In 2010 kochten het museum en de Corneliastichting gezamenlijk het naastgelegen land voor uitbreiding. Het achterste gedeelte werd ingericht voor de nieuwe ijsbaan en voor akkers van de Stoppeldei. Bovendien kon de nieuwe ijsbaan in de zomer meteen worden gebruikt als feestterrein voor de tweejaarlijkse dorpsfeesten.

Op 5 maart 2012 zetten Ate Jeeninga en Ittsje Wolthers (zeer trouwe vrijwilligers) de “heistelling” in werking onder zeer grote belangstelling.
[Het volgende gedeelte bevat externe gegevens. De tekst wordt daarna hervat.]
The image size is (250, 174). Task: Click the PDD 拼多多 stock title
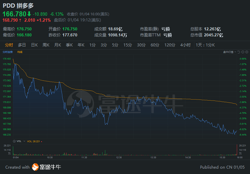coord(18,6)
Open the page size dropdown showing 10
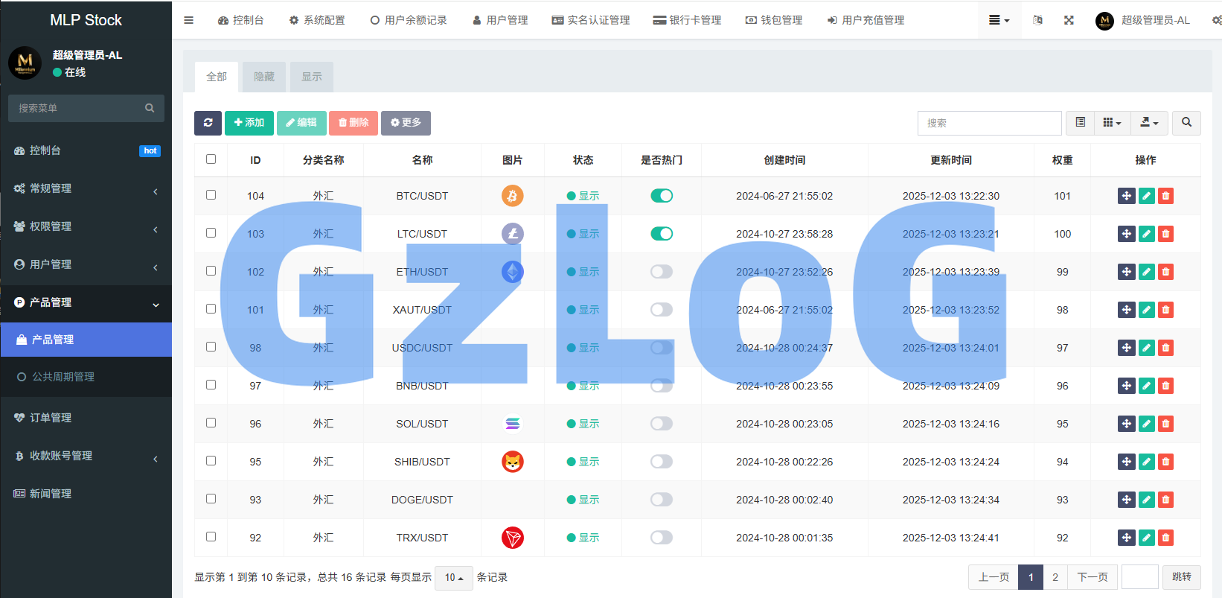This screenshot has height=598, width=1222. tap(453, 578)
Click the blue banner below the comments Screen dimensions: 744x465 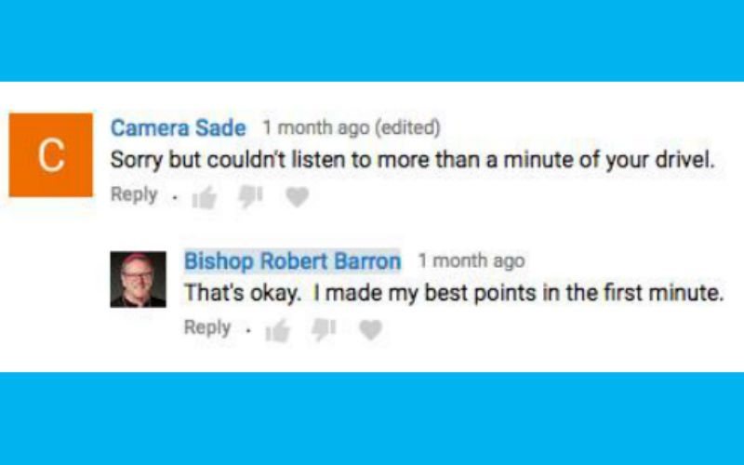coord(372,419)
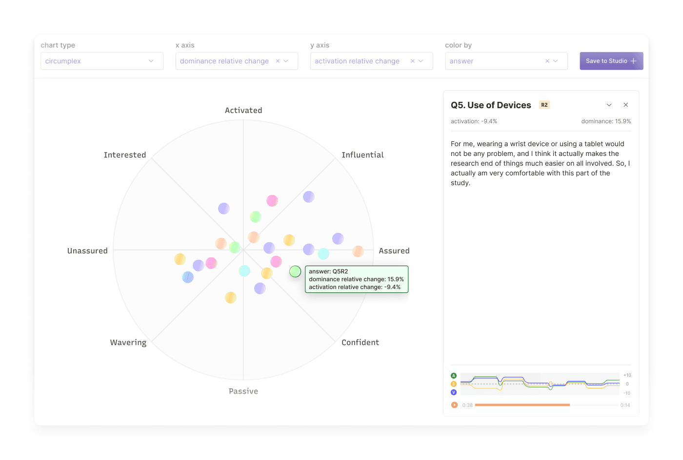
Task: Select the pink dot near Activated quadrant
Action: pyautogui.click(x=272, y=200)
In de natte veenbodem werden gaten geboord en volgegoten met cement. Loonbedrijf Lageveen legde de toegangsweg naar het nieuwe gebouw aan, terwijl een vaste groep vrijwilligers  het straatwerk (toegangsweg en parkeervakken) voor hun rekening namen. Het gehele project, dat door architect Brouwer uit Beetsterzwaag was ontworpen, kostte een half miljoen (financiële bijdrage van de provincie, de gemeente, culturele fondsen, de bank, het Damshûs, de Freonen en particulieren). Vrijwilligers droegen weer hun steentje bij door het gebouw van binnen en buiten te schilderen (opbrengst € 30.000,00). Het gebouw mocht geen storende factor zijn in het landelijke gebied, waardoor het schuine dak werd voorzien van sedum en andere grassoorten. Bouwbedrijf Mulder uit Nij Beets bouwde het zeer fraaie entreegebouw met zelfs vloerverwarming.

Het nieuwe entreegebouw kreeg een balie, museumcafé en museumwinkel.

Op zaterdag, 6 april 2013 opende de Friese gedeputeerde Jannewietske de Vries het zeer fraaie entreegebouw.

Nieuwe entree gebouw
     Het nieuwe entreegebouw nog in aanbouw.

READE LOPER.

Het Opsterlands iepenloftspul koos in 2013 het museumterrein als decor voor hun jaarlijkse openluchtspel. Ter gelegenheid van het 150-jarig bestaan van Nij Beets schreven Bouke Oldenhof en Sikke Marinus een nieuw stuk, waarin de vrouwen van het veen centraal stonden. Met veel genoegen bracht regisseur Jan Smit en zijn crew acht avonden lang voor volle tribunes een indrukwekkend schouwspel voor het voetlicht.

Binnen de museumwereld oogst het dynamische en openlucht LAAGVEENDERIJMUSEUM ’T DAMSHûS en het SUDERGEMAAL veel bewondering, omdat het geregistreerde museum volledig op vrijwilligers draait.

Het draagvlak binnen de Beetster gemeenschap en daarbuiten is groot.

Voor de toekomst verwacht het museum nog meer bezoekers na de heropening van het Polderhoofdkanaal.